I have searched so if this has been asked before Im sorry. But has anyone used an electric actuator as a plow lift? Got a snowbear and dont wanna go with the winch setup they have as it does not allow for down pressure for back dragging. But then again, the actuator wont allow for "float" either. Hmmm brainstorming here. Thoughts and input please.


----------



## warrior88 (Oct 18, 2011)

What about using the winch for lifting and a gas strut for down pressure? Of course the winch would have to be strong enough to overcome the pressure of the strut. But just how strong are the struts? Could I use some simple struts like used to open rear hatches on SUVs? Or maybe just one from a car like a Lumina.


----------



## dieselss (Jan 3, 2008)

well,,to give you an example of psi and back dragging....i run a 900lb blizzard...during back dragging alot of snow,,,the plow starts to ride on the snow and starts to lift. so to ruffly answer about your "strut' idea imo it wont work as well as you want it to.
as far as a spreader motor working the plow,,,,you would have to fab some type of gear reduction system. spreader motors wont have the torque to lift that weight. 
so to kinda help imo,,they both wouldnt work


----------



## warrior88 (Oct 18, 2011)

Thanks for your input! Thats why Im here. People here have more experience than I do (I have none). And yall are some of the most helpful people out there. 
But to clear up what Im thinking about here is the actuator:
http://www.ebay.com/itm/Linear-Actu...493?pt=LH_DefaultDomain_0&hash=item3a6c75a915

Says 600lbs. That wont be enough? I could scrap that idea and just use the winch. But again thats why Im here.
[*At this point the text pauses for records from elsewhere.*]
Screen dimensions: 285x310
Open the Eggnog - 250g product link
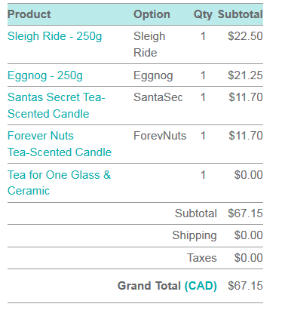pyautogui.click(x=45, y=75)
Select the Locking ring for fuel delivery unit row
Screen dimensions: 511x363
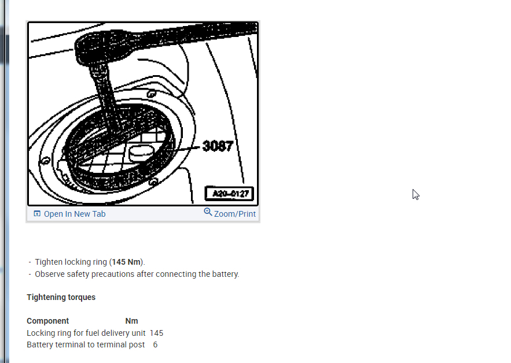point(95,333)
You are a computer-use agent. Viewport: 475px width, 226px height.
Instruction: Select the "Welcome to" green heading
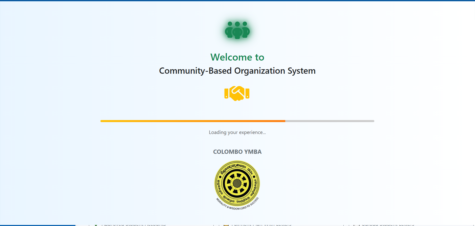point(237,57)
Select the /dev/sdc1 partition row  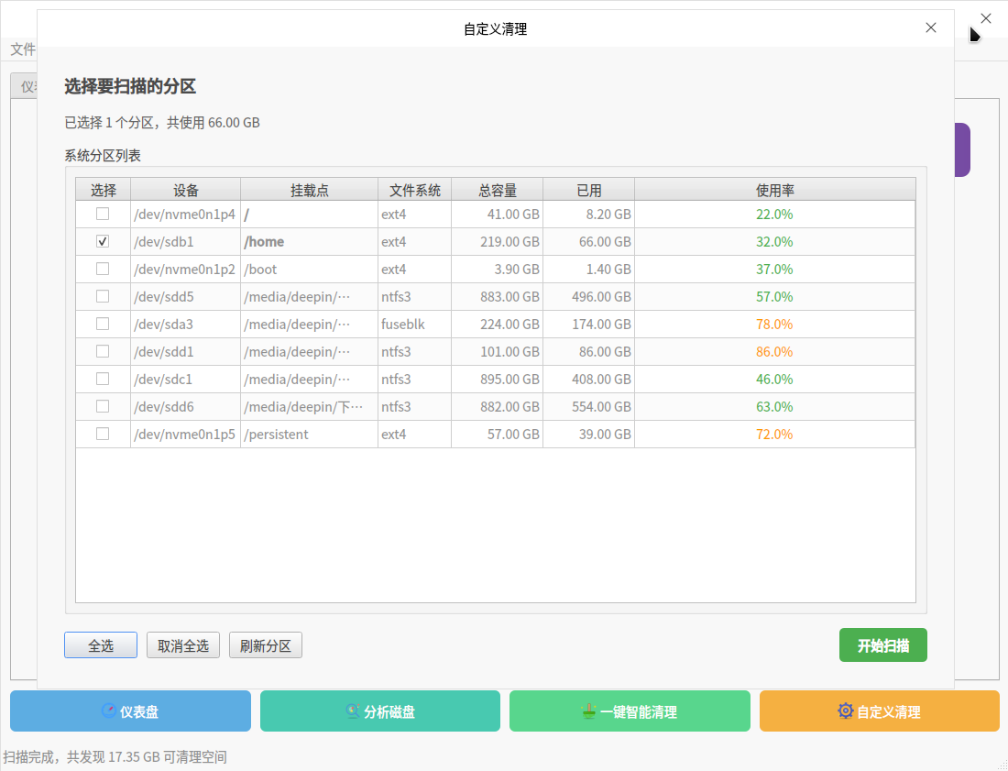pos(165,379)
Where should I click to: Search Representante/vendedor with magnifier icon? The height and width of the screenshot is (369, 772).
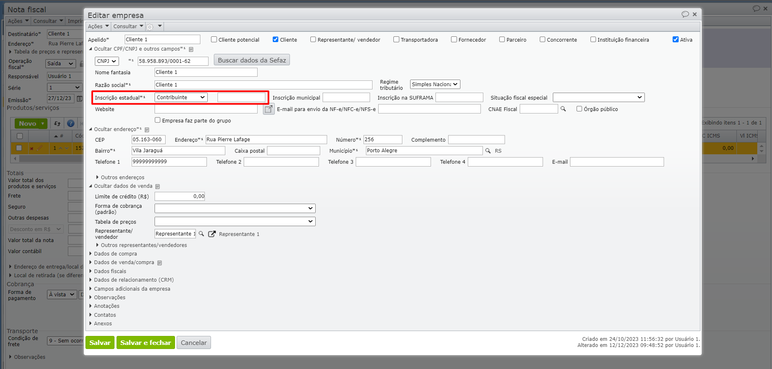201,234
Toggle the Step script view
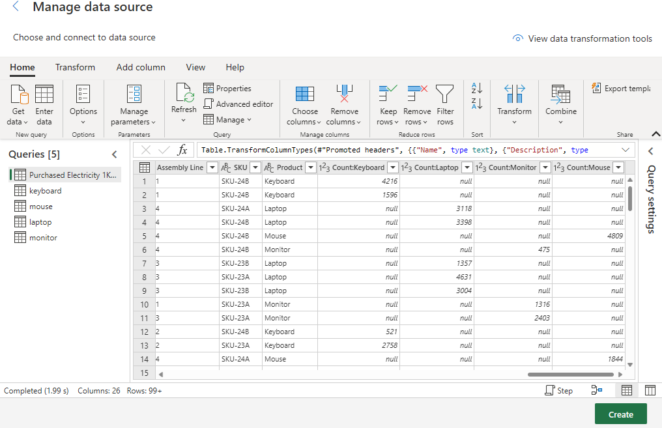Screen dimensions: 662x428 point(558,390)
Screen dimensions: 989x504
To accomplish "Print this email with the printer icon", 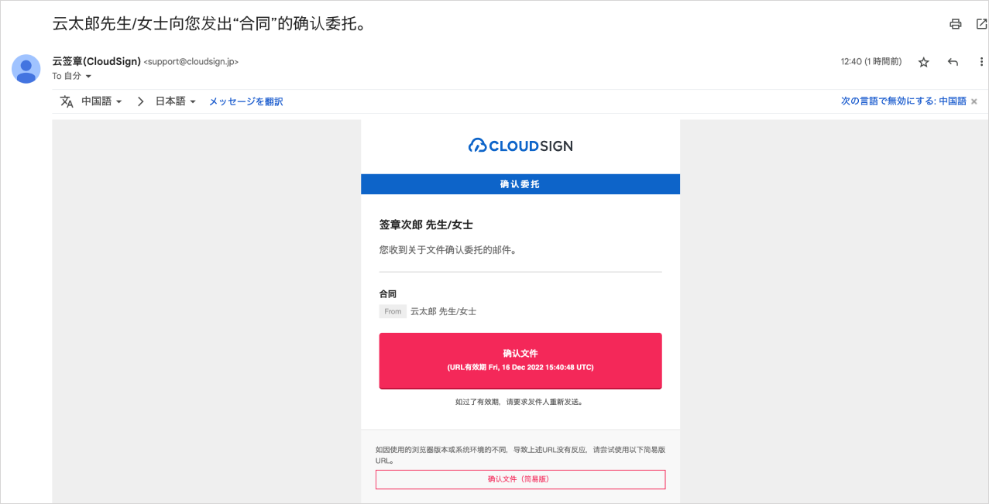I will (x=955, y=24).
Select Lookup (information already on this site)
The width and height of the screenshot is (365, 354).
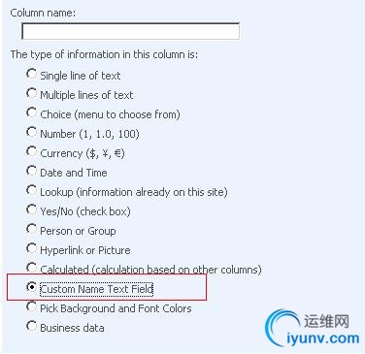click(x=31, y=190)
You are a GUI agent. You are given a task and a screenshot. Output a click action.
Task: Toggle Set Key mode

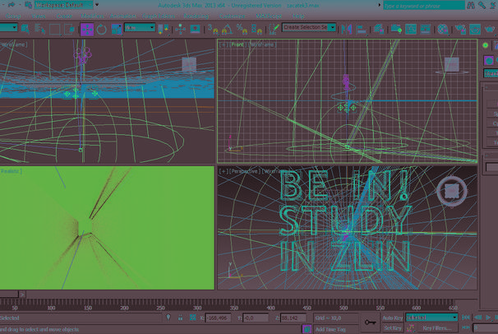coord(393,328)
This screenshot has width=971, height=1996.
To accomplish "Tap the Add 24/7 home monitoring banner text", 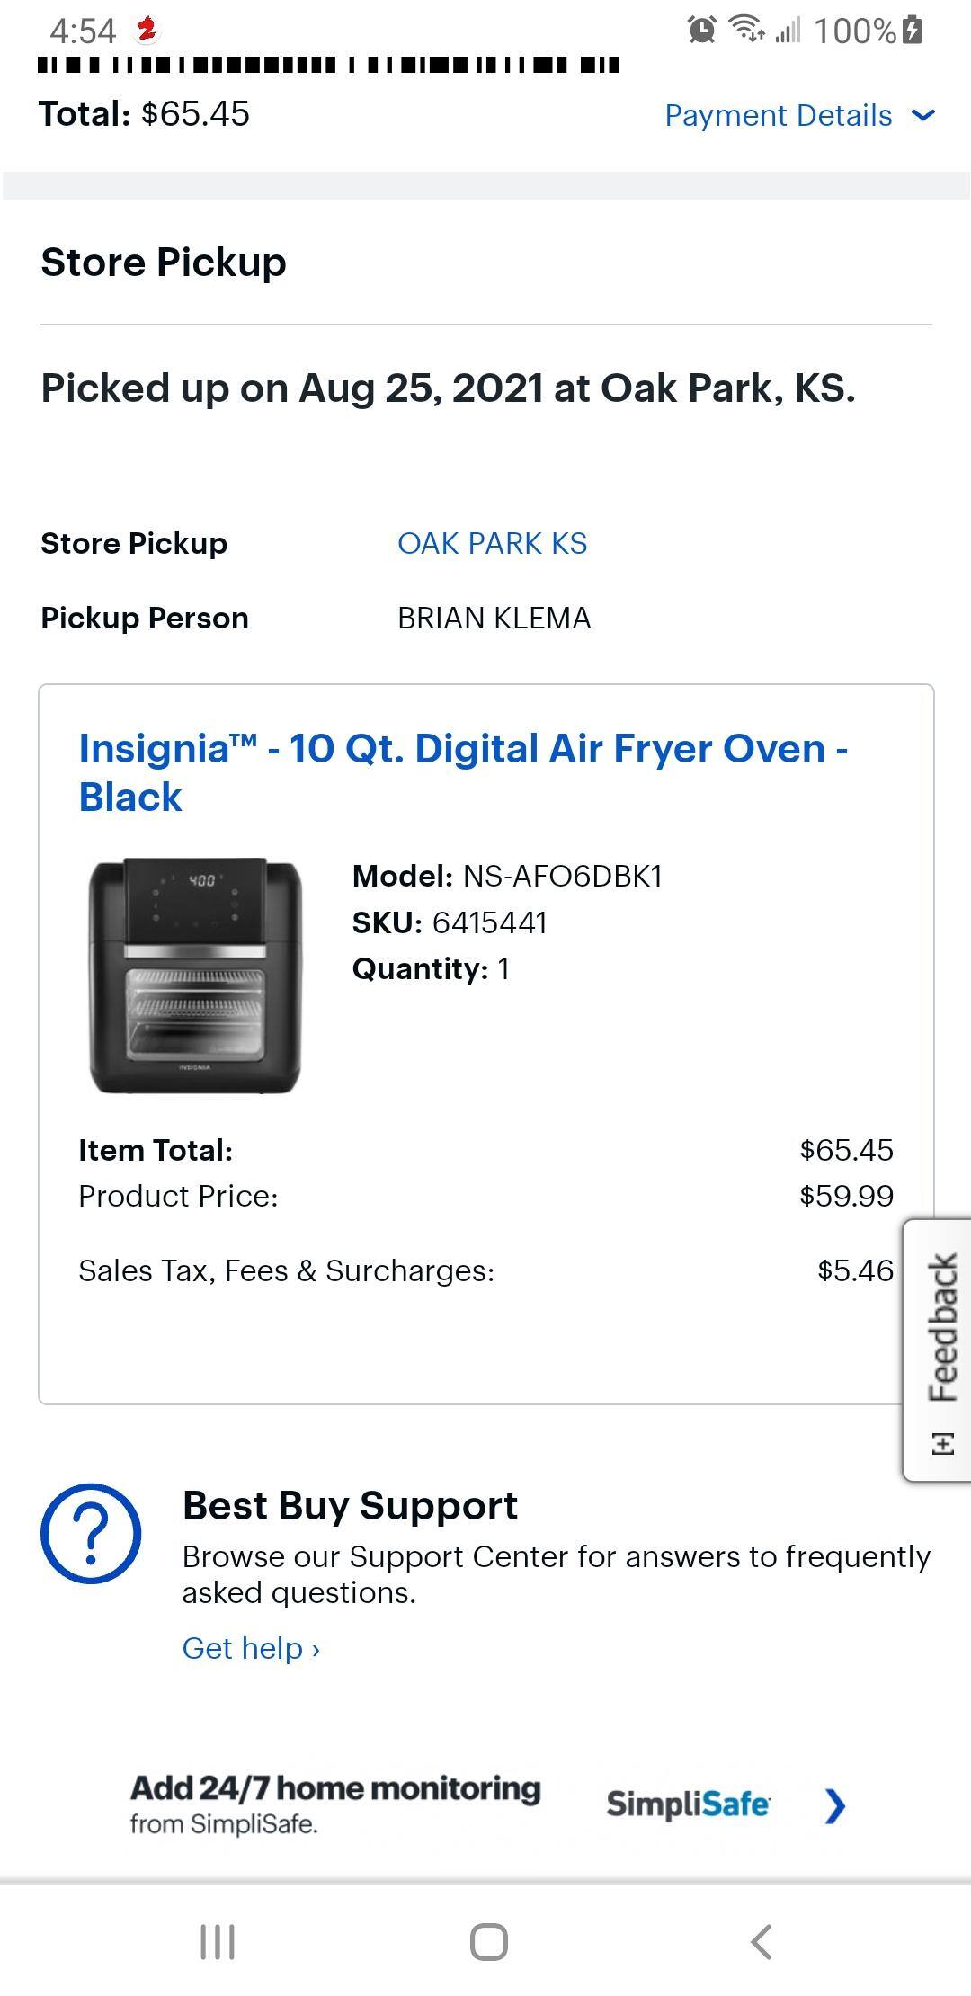I will 335,1788.
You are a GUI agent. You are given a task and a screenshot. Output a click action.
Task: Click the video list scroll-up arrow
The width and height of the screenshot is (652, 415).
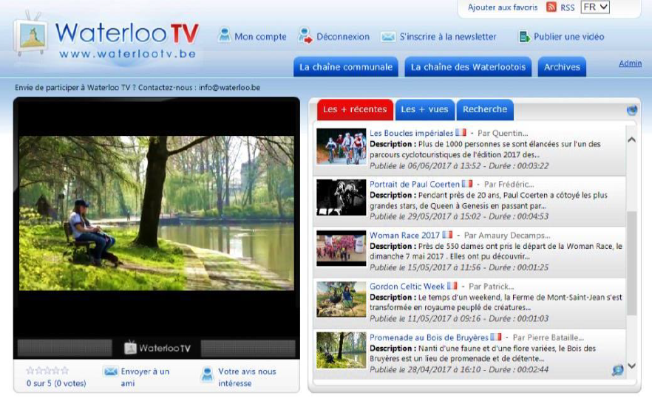tap(631, 140)
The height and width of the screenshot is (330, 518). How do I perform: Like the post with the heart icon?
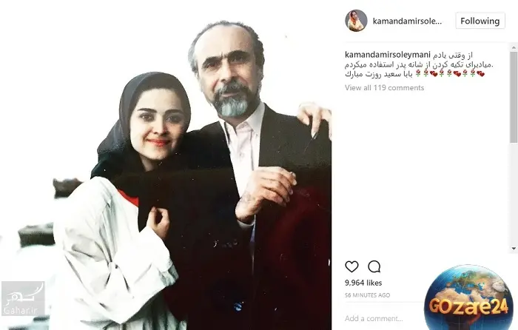[352, 266]
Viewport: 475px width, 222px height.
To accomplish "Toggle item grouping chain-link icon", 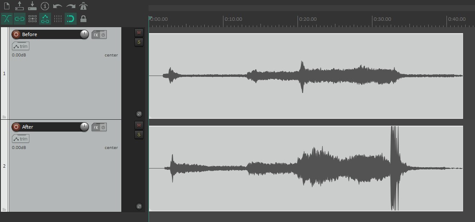I will point(20,19).
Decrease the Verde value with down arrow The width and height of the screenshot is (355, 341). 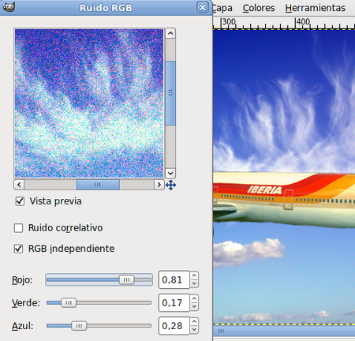pyautogui.click(x=194, y=307)
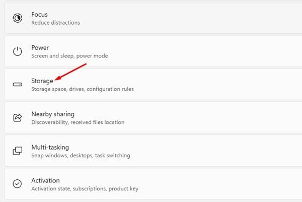Image resolution: width=302 pixels, height=202 pixels.
Task: Click the Multi-tasking windows icon
Action: [x=18, y=151]
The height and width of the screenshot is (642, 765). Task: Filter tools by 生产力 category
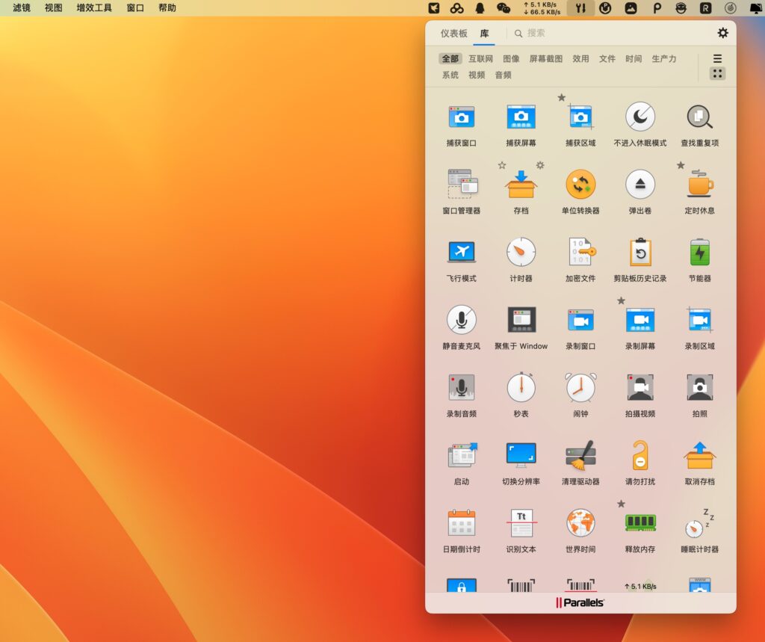pyautogui.click(x=663, y=58)
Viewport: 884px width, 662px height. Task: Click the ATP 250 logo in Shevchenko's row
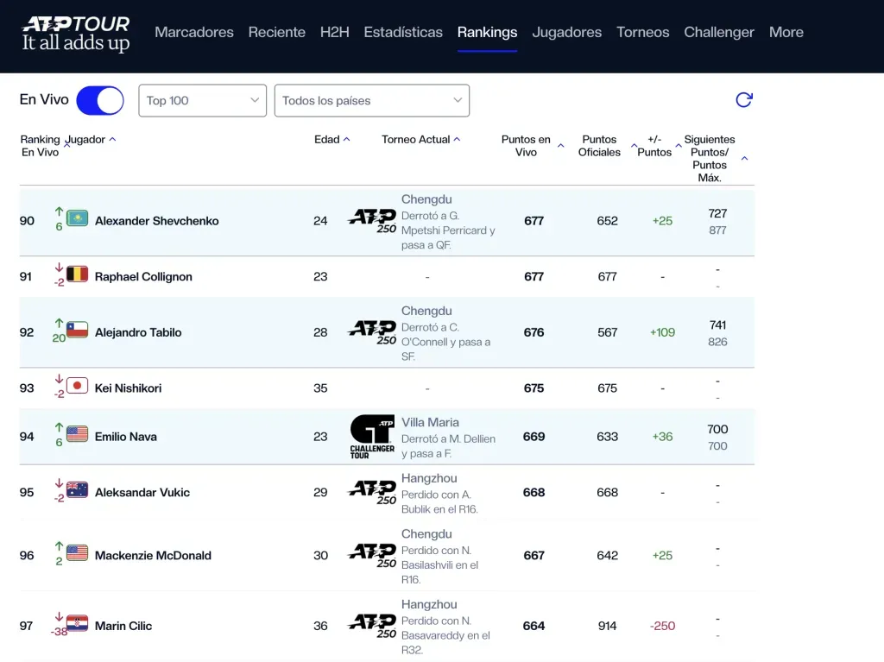[x=372, y=221]
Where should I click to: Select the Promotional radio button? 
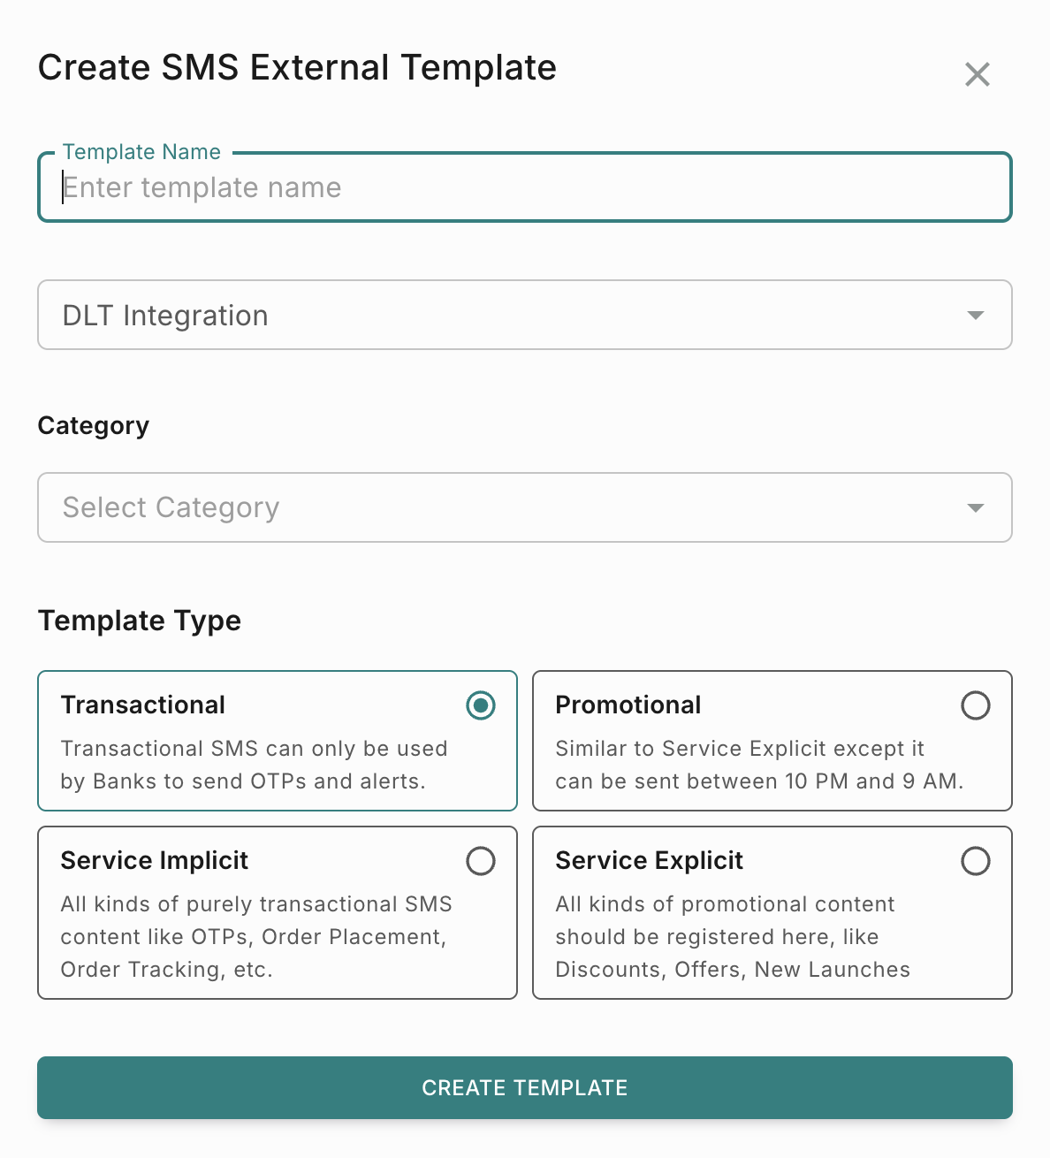click(x=976, y=705)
Here is the gas struts Im thinking about:
http://www.ebay.com/itm/180-lb-800N...&otn=3&po=LVI&ps=63&clkid=5890473712051474166

They are 180lbs a piece I assume. Thats 360lbs combined. So I would think that should be enough to put pressure down on the blade. Just thinking here.


----------



## dieselss (Jan 3, 2008)

ok the accuator,,,whats the stroke?? need to think about that??? 
what im not a big fan of is using the acc. as a down psi device..what if you hit something and the plow goes up?? whats gunna break??
the struts.....still not sure theres enough psi there to keep the plow on the ground,,,how would you mount them??
what kinda truck is this on?


----------



## warrior88 (Oct 18, 2011)

9" Stroke
14 7/8" (38cm) Retracted Length
23 7/8" (61cm) Extended Length
3/8" (10mm) Pin at Both Ends

Probably not a long enough stroke now that I think about it. But they make them with different storkes. 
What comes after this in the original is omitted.